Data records

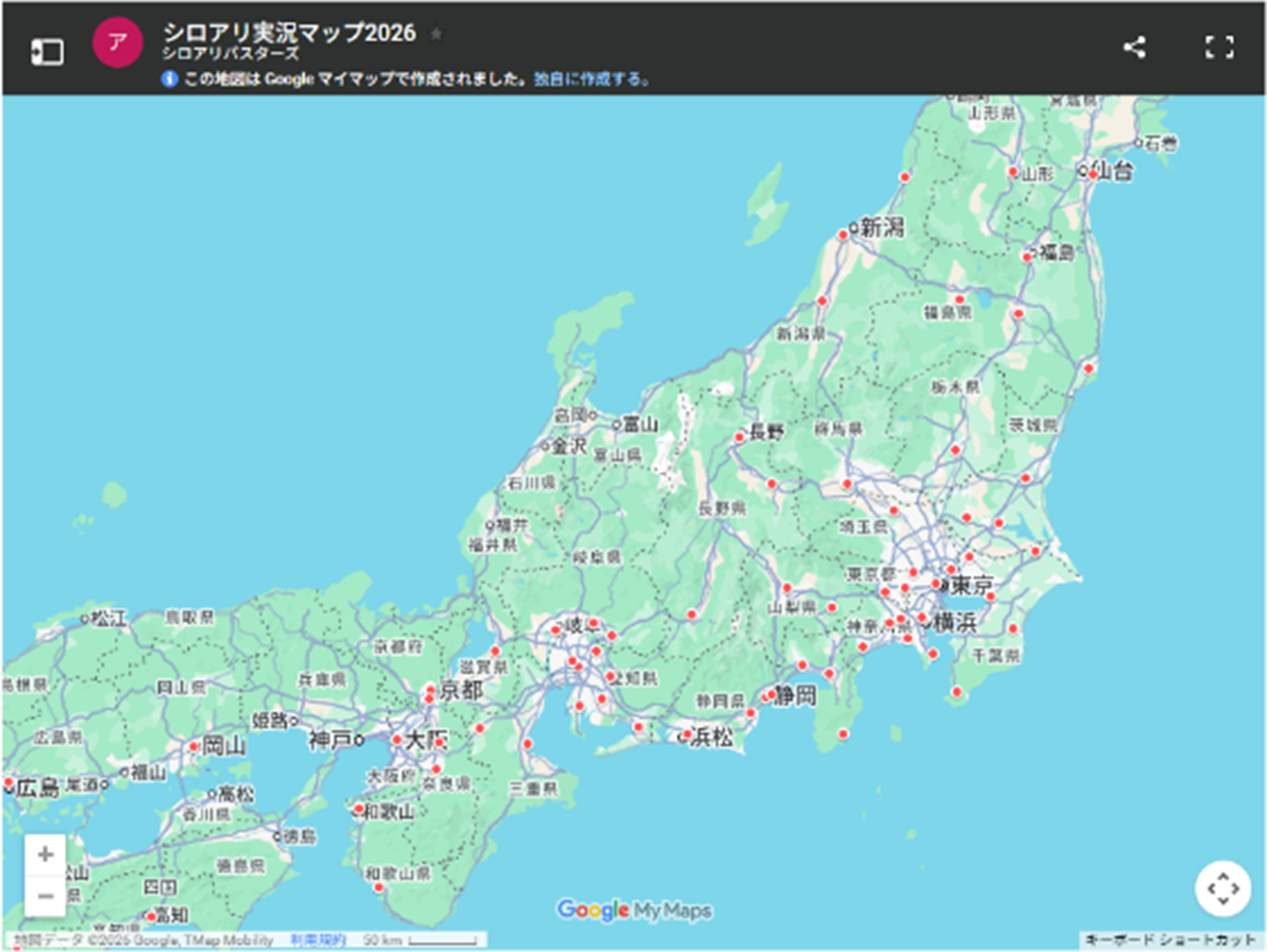The height and width of the screenshot is (952, 1267).
Task: Click the share map icon
Action: coord(1135,47)
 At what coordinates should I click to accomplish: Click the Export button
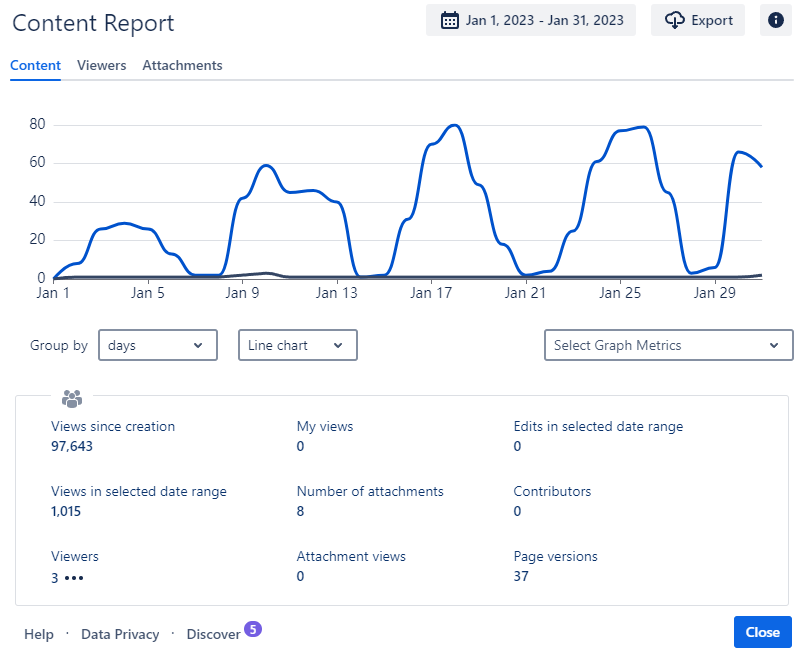point(698,20)
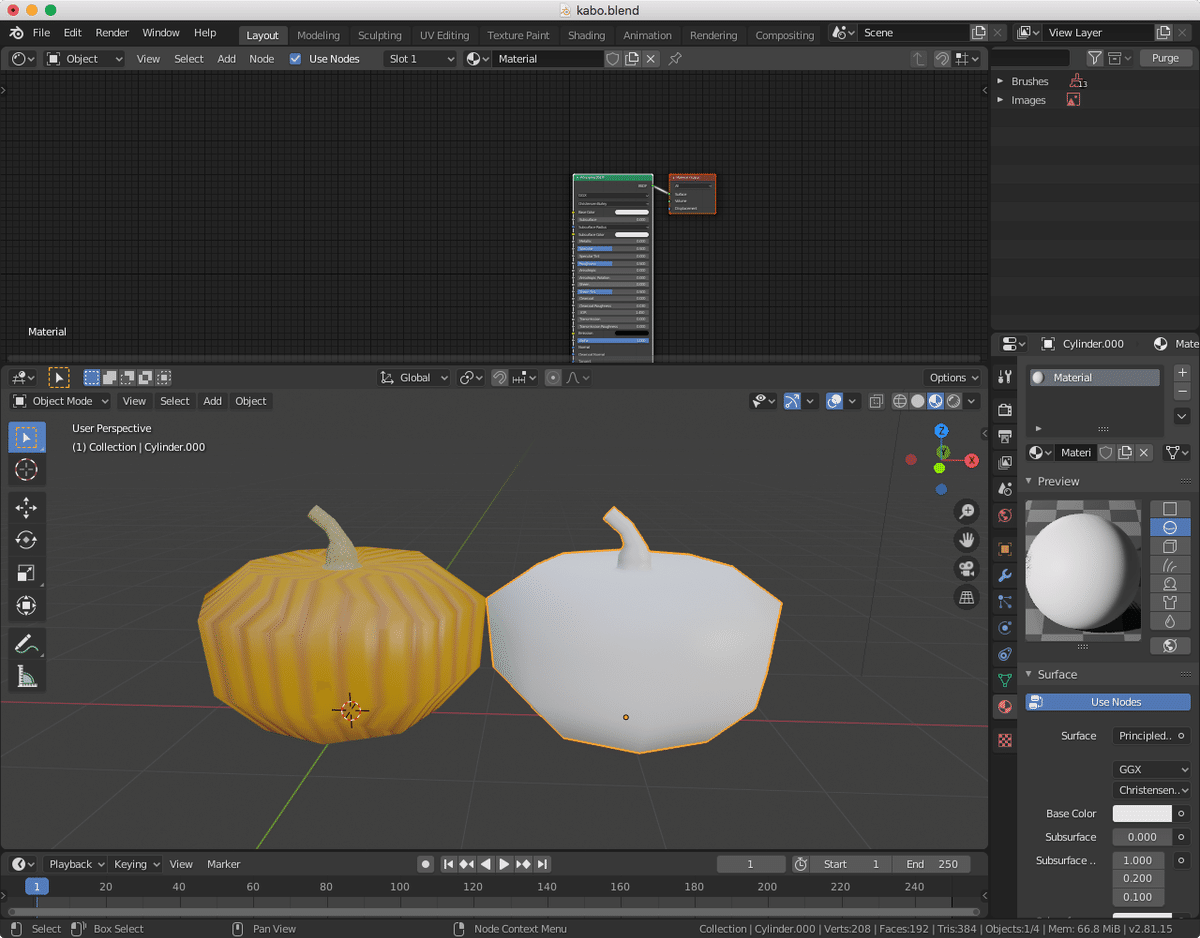Image resolution: width=1200 pixels, height=938 pixels.
Task: Switch to the Shading workspace tab
Action: pyautogui.click(x=586, y=35)
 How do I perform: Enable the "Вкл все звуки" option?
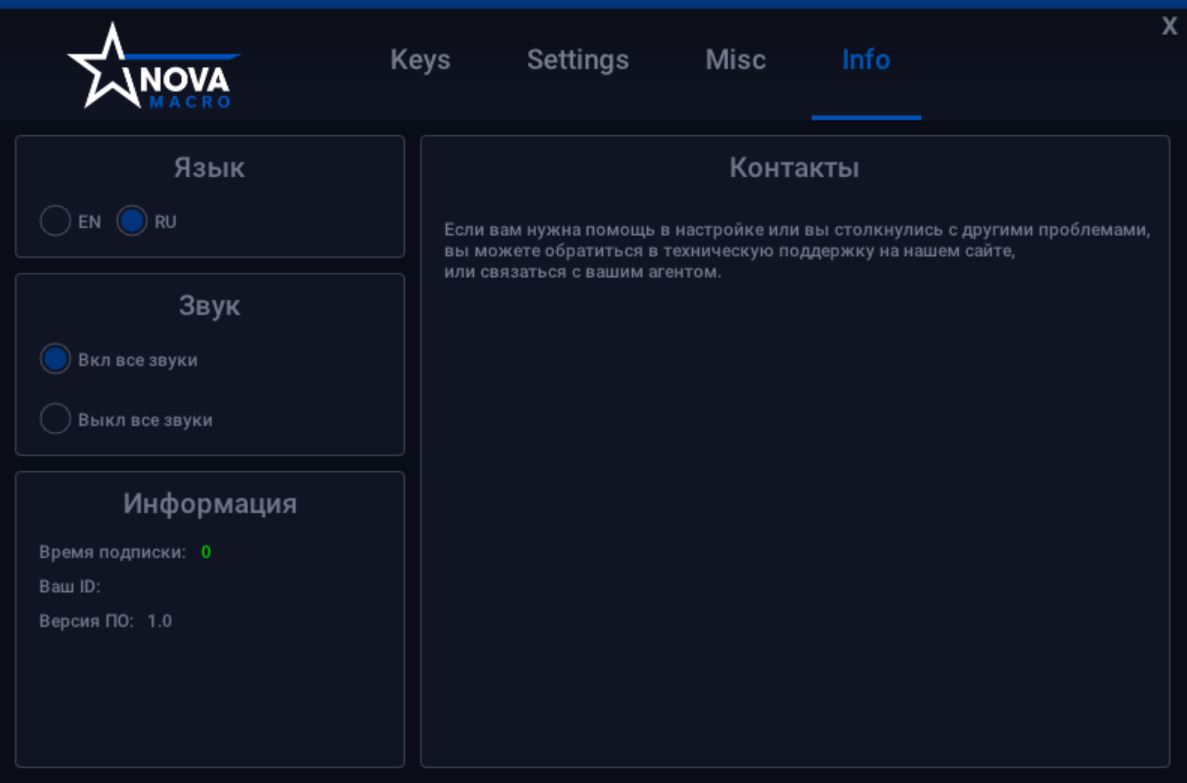[55, 359]
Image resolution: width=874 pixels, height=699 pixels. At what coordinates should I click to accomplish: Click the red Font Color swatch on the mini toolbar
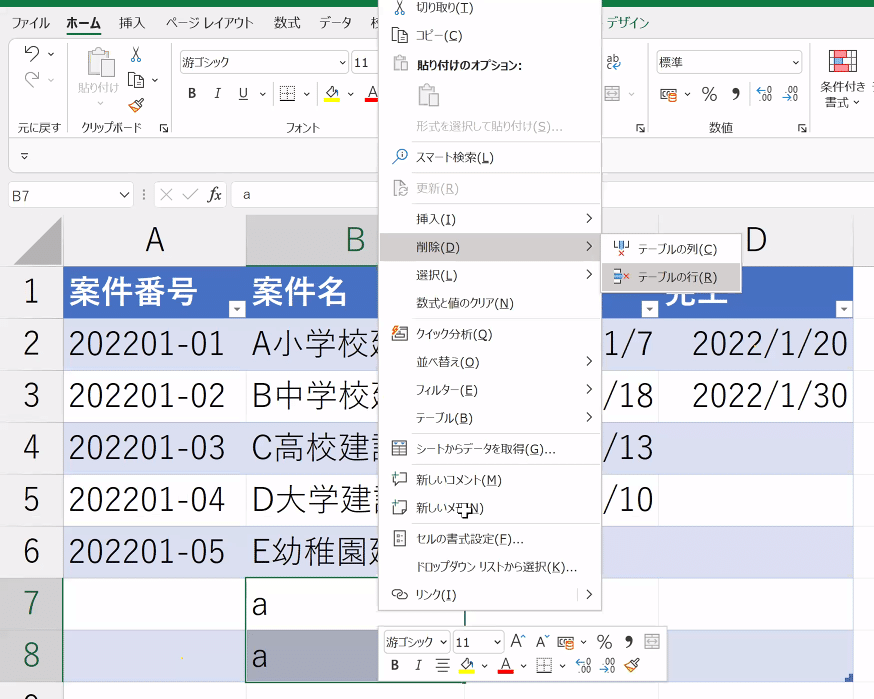[x=505, y=665]
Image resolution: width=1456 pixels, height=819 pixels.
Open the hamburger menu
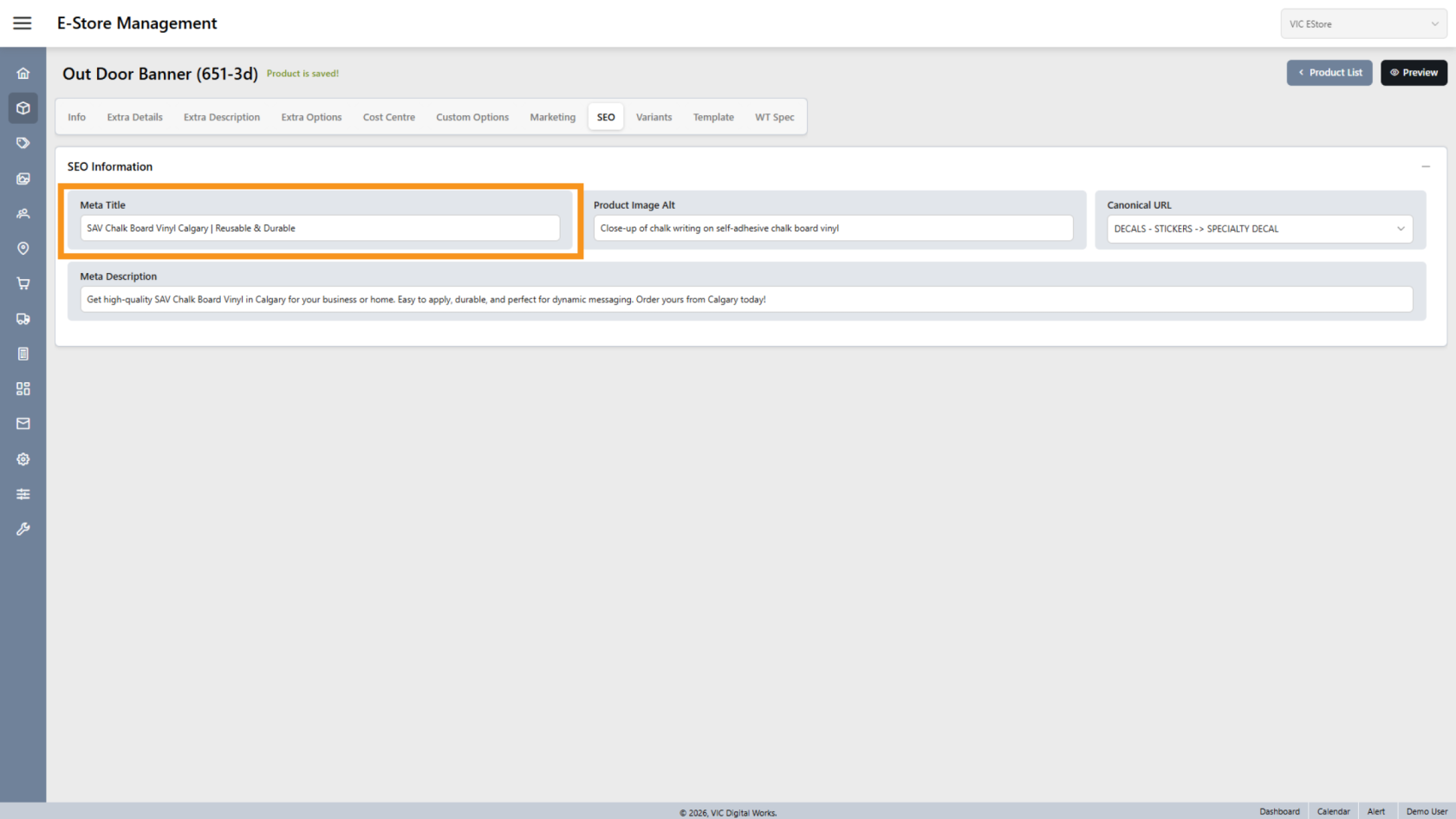(23, 23)
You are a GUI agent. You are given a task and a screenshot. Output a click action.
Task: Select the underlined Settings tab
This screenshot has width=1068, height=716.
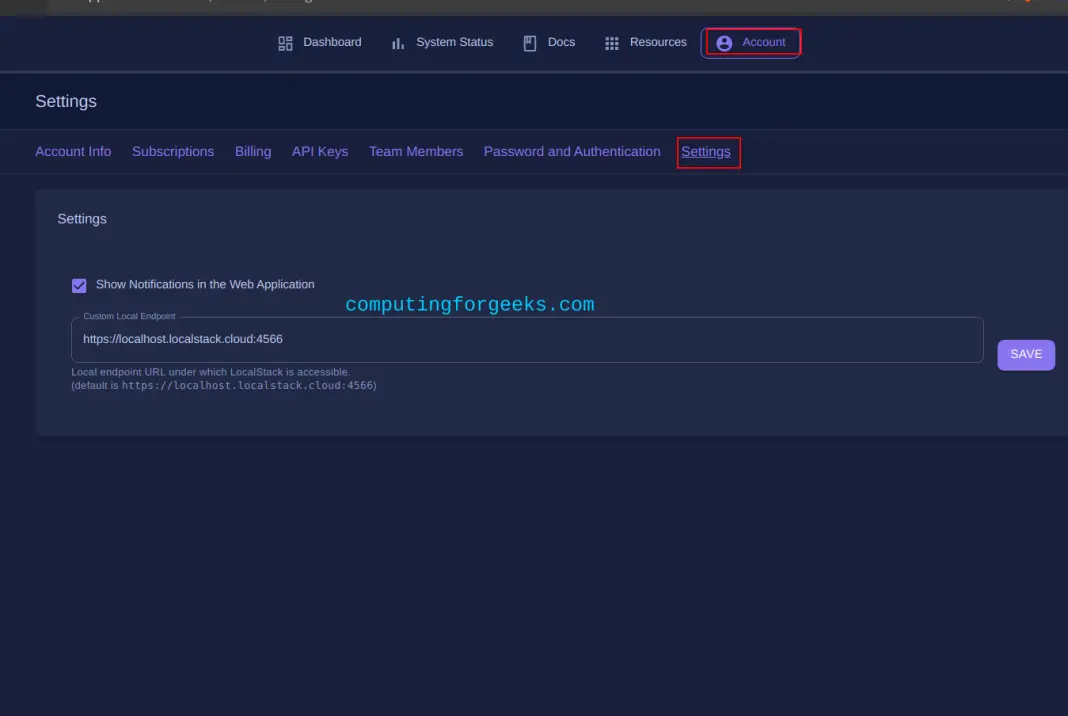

### To do
Print only the lines from the one with "You are a GUI" through the last line of the data above, exactly and with both ends, and please omit any pictures.

### Reply to the task
You are a GUI agent. You are given a task and a screenshot. Output a click action.
Task: Select the underlined Settings tab
This screenshot has width=1068, height=716.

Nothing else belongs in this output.